Scientists were able to cure blindness with the help of the technology of gene editing

The famous gene-editing technology CRISPR was first used inside the human body. Scientists from the University of Oregon health Sciences (OHSU) provided the public with the results of the new experiment, which was invented a progressive method of treatment of inherited blindness, according to the portal Despite the fact that genetic engineering as a science emerged in the mid-twentieth century, scientists have long hesitated to apply it in person, fearing the emergence of a number of ethical issues that accompany this field of knowledge. Anyway, recently operated on a man can give the green light to the active use of CRISPR in the treatment of several diseases. Is gene editing is starting to enter our everyday life?

The technology of gene editing has helped in the treatment of vision

Amaurosis Leber — hereditary disease, because of which patients are born blind or lose their sight during the first years of life. This rare disease is caused by the emergence of a special genetic mutation that affects the retina of the eye, ultimately depriving the patient the opportunity to see. In order to try to fix the defective gene that causes the emergence and further development of the disease, scientists first used the technology to edit genes within the walls of the University of Oregon by entering a loaded CRISPR medication directly to the photoreceptor cells behind the retina of the affected.

Since its inception in 2012, the technology for editing genes showed himself as a promising method for the treatment of a number of genetic diseases. A new tool allows scientists to literally cut out the damaged sites of the DNA will result in disease development by inserting in the empty space with something more useful.

During the preparation for the experiment it was found that amaurosis Leber is caused by failure in the gene CEP290 responsible for the development of the retina.the CRISPR technology was tested on humans before, surgery on the organs of sight affected by hereditary syndrome, became the first edit conducted on humans. So, if previously, doctors had to remove a cell from a patient, modifying them in the laboratory and then returning to the place, a new clinical trial marks the first case where CRISPR has been edited directly inside the human body.

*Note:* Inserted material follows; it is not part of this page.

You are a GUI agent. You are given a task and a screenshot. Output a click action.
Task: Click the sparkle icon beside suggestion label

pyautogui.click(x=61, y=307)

Inspired by the success of the operation, mark Pennesi, senior scientist OHSU, said that in the relatively near future, the CRISPR technology can open man is virtually limitless prospects in the treatment of genetic diseases. In addition to prevention of hereditary blindness, editing of genes held right within man, may also have saved us from a much broader spectrum of diseases than previously assumed.

As it often happens, the use of a new treatment method there is one significant “but.” In this case, experts fear that artificially edited genes can affect children, where patients will want to have in the future. If during the operation the surgeon will make even a small mistake, the consequences of improper editing can change the natural gene pool of humans for generations.